Bij het rijden onder invloed van alcohol moet degene die onder invloed van alcohol heeft gereden op een gegeven moment voorkomen. Dit kan zijn bij de politierechter of bij de officier van justitie in een zogenaamde OM-zitting.
Bij het rijden onder invloed kunnen als straf worden opgelegd een geldboete, een werkstraf en een gevangenisstraf. Als bijkomende straf kan er nog een ontzegging van de rijbevoegdheid worden opgelegd.
Nadat de bestuurder tot één of meer van de hiervoor genoemde straffen is veroordeeld, is het (strafrechtelijk) afgelopen wanneer het de eerste keer is geweest dat hij of zij voor het rijden onder invloed is veroordeeld. Wanneer het de tweede keer is dat de bestuurder voor een dergelijk feit wordt veroordeeld, loopt deze het risico dat de recidiveregeling rijden onder invloed van alcohol van toepassing is.

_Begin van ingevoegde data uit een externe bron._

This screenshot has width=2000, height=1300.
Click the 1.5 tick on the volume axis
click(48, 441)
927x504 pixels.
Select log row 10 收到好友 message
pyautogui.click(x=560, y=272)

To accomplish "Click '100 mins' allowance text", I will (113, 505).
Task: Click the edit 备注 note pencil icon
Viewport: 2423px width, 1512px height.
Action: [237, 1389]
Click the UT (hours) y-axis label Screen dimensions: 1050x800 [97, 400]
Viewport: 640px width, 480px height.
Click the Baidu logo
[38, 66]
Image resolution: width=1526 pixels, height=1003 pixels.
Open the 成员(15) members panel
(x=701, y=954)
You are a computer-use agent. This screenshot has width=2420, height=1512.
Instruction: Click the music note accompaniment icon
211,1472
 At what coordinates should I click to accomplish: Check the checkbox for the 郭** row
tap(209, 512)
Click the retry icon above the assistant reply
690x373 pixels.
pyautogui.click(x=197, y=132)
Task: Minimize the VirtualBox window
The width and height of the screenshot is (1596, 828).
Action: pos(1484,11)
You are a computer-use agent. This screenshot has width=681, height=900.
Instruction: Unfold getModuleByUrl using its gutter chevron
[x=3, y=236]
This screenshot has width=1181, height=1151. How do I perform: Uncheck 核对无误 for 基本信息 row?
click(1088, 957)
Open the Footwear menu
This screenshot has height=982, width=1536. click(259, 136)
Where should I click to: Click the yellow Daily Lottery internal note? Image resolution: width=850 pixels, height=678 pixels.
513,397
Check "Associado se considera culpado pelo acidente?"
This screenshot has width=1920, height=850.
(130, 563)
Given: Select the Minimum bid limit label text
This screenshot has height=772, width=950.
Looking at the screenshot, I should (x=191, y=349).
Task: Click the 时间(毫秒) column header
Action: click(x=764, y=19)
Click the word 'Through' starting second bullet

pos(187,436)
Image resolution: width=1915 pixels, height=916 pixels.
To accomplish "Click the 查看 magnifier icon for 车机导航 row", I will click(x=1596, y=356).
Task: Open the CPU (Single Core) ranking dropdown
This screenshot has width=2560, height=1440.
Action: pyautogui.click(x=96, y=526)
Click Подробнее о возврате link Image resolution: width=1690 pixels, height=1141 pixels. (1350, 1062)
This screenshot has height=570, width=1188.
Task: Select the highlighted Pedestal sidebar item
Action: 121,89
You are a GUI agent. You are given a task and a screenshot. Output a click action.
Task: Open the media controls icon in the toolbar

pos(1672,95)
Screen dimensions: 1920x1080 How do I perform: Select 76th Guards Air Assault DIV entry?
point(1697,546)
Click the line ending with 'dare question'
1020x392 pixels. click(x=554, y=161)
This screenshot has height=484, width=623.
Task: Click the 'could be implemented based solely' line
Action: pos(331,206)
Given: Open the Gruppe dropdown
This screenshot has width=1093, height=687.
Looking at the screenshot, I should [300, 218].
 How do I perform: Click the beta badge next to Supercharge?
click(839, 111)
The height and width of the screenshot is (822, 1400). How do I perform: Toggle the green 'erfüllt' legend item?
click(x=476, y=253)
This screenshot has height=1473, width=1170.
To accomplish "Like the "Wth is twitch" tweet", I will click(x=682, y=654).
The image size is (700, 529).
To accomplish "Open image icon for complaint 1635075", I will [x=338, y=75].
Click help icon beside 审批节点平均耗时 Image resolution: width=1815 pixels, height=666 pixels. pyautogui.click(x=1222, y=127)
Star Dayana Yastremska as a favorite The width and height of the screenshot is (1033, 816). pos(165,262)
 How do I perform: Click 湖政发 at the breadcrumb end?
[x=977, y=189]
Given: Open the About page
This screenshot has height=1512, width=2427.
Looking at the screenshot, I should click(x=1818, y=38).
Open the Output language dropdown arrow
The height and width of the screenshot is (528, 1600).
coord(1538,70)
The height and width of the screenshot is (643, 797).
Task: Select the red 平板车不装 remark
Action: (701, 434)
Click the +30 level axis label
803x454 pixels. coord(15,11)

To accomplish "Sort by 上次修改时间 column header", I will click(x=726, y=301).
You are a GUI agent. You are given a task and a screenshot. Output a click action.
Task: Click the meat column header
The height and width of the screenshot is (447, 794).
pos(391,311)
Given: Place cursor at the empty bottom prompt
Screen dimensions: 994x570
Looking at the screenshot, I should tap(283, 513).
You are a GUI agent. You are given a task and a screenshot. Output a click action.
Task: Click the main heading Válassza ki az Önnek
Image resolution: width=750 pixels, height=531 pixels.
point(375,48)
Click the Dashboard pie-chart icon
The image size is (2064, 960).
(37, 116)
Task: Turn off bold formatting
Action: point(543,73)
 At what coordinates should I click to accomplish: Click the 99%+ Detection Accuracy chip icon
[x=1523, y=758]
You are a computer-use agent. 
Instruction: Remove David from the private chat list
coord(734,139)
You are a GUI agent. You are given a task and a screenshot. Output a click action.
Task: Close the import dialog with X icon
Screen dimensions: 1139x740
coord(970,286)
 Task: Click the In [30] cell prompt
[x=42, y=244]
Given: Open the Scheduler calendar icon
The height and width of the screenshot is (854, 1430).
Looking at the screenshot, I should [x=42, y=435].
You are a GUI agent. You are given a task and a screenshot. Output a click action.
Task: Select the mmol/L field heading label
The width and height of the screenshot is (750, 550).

Op 1 juni 2011 is de recidiveregeling ernstige verkeersdelicten in artikel 123b Wegenverkeerswet in werking getreden. Degene die binnen 5 jaar tweemaal onherroepelijk wordt veroordeeld wegens het rijden onder invloed van alcohol waarbij het alcoholpromillage de tweede keer 1,3 of hoger is, krijgt van rechtswege te maken met een ongeldigverklaring van het rijbewijs.
Na een ongeldigverklaring van het rijbewijs vanwege de toepasselijkheid van de recidiveregeling kan de betrokkene enkel zijn of haar rijbewijs terugkrijgen door met goed gevolg rijexamen te doen. Dit kan pas na afloop van een eventuele onvoorwaardelijke ontzegging van de rijbevoegheid.
De recidiveregeling rijden onder invloed van alcohol is een forse maategel. Tegen de toepassing van deze maatregel staat geen beroep open. Enkel in de strafzaak kan getracht worden de ontzegging van de rijbevoegdheid zo kort mogelijk te laten zijn zodat het rijexamen zo snel mogelijk kan plaatsvinden.